As the Back-end developer for the group, I oversaw the full lifecycle of this application's functionality. My main contributions included translating the raw CSV data into two-dimensional line charts, and the ability to merge CSV data in order to visualize multiple datasets on the same chart plane.

Our poster for the NAU undergraduate Engineering Fest can be found here.
Please download the APK for the DendroDoggie application, and test it out!

Real Data readings to be tested:
Dendrometer_Data.csv
TMS4_Data.csv

Similarity Search

This was a solo project which was later utilized by my group for the DBSCAN algorithm above. Similarly, this program was written in Cuda so that we can utilize the speed of the GPU for large datasets. A similarity search concerns comparing different values in a dataset that may seem to have too many components to be comparable. How similar are two birds? As simple minded humans we generally will compare two birds based on a single or a few characteristics such as maybe color and size. My algorithm differs because it compares two things based on all of their attributes (columns), which is not always feasible for human calculation, especially with complex objects.

My similarity search was tested on a dataset of bee images (7,490 images, each with 45,000 pixels). Each pixel of the image has 3 values representing a RGB value. This brings the total dimensions of each image to 135,000! My algorithm utilizes a distance matrix in order to compare the difference of each RGB value, of each pixel, of each photo.

For each image, the program determines the number of images that have distances within a provided epsilon value. In simpler terms, the program finds how many photos are similar to a given photo. Download the code here and run on a device with a GPU.

Route Searcher

The aim of this programming exercise is to explore the implications of different search algorithms and heuristics in a nice, easily-vizualized route-finding domain. Specifically, the challenge is to implement a general search engine program capable of doing DFS, BFS, Best-first, and A*.

My route finder works off of a map file containing the information of each edge, following the form:

(node1, node2, edgevalue, [x1,y1],[x2,y2])

Given start and end nodes, the program follows the provided search algorithm to find a route to the end node. For this project, I utilized Python classes to keep the code organized and modular, allowing for a better separation of concerns.

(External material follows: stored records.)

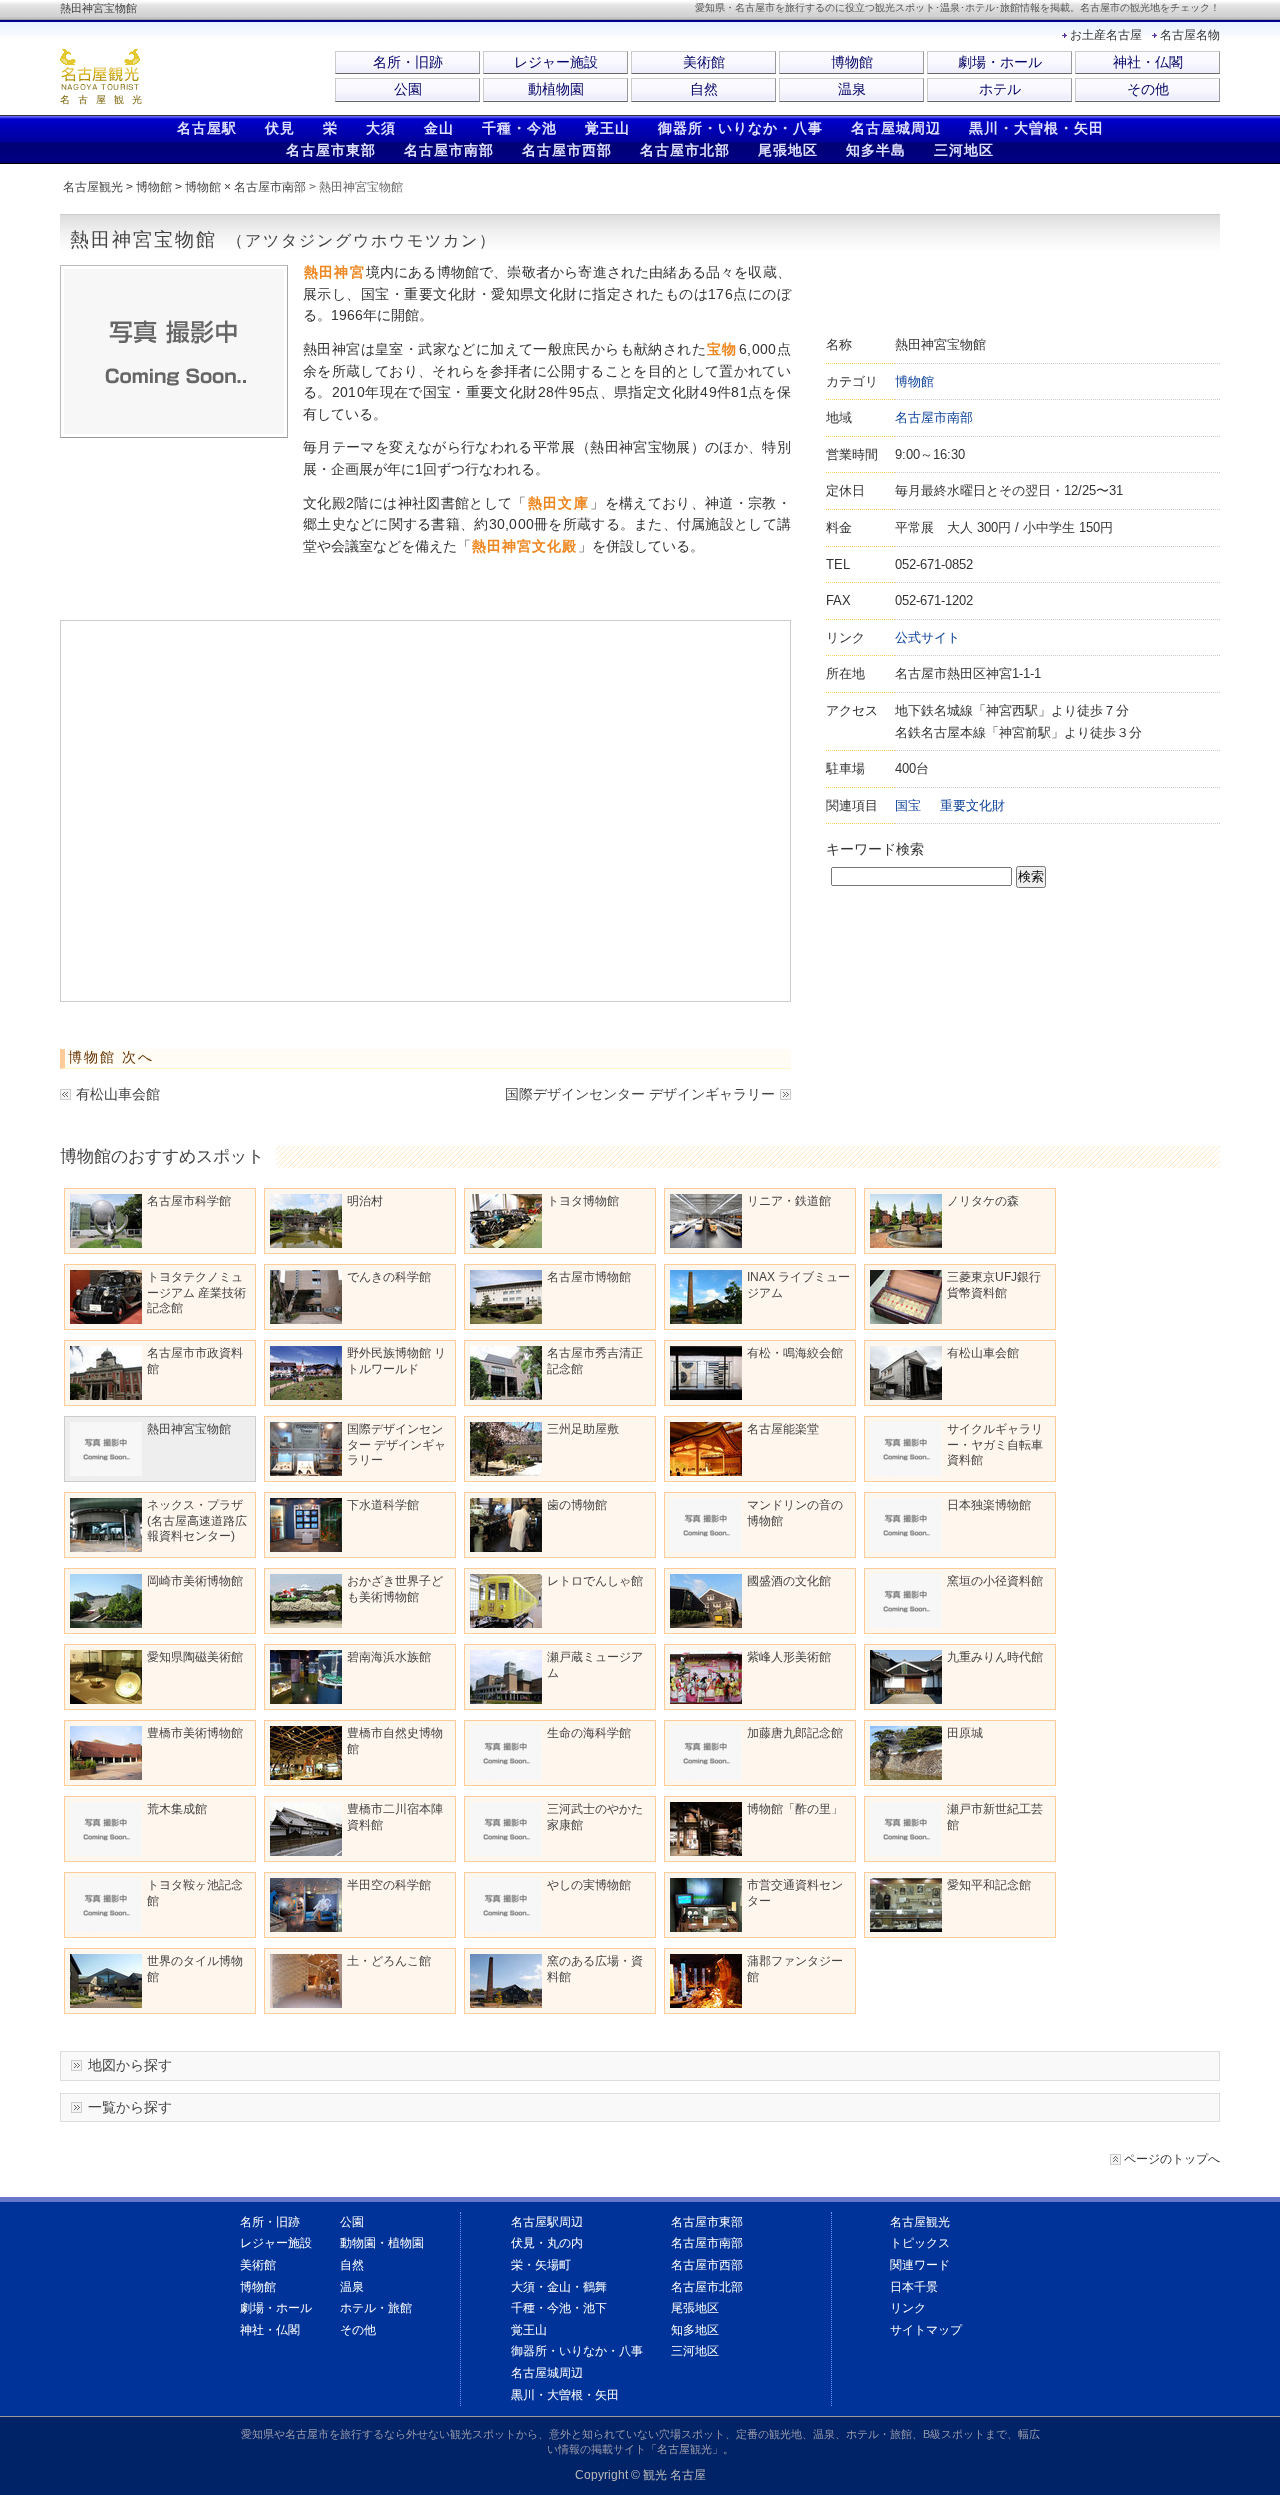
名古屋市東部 (331, 150)
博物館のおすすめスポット (162, 1156)
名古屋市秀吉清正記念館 (595, 1361)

I used this program to test each of these algorithms to better understand their strengths and weaknesses. A* and Best will obviously always outperform BFS and DFS becauing they are completely uninformed searches with no heuristics to guide them. When we must search an unweighted graph blindy, when would an agent utilize Breadth-First vs Depth-First? This divides the concerns of optimality and efficiency. If memory efficiency is a priority, then it is likely best to utilize DFS, espcially for longer routes. Breadth-First is very memory intensive, storing all children of each node in a massive queue. Because of this, BFS is more likely than DFS to produce an optimal path, but should only be considered for shorter routes of lightly-connected graphs.

Boggle Solver

This was a fun Python implementation that dives into the world of recursive searching. Boggle is a game that challenges a player to connect adjacent letters to form words. My Python program can search any size of NxN boggle board and list all possible words achievable. A 4x4 boggle board contains more than 12 million distinct paths, making runtime optimizations essential. I was able to achieve a speedup of 60X over my base implementation that searches each and every possible path on the board.

Code can be accessed here along with a writeup explaining the implementation.

Some of the words found in my output on the right may seem strange or unfamiliar, but trust that they are indeed words present in the dictionary file used to run this program!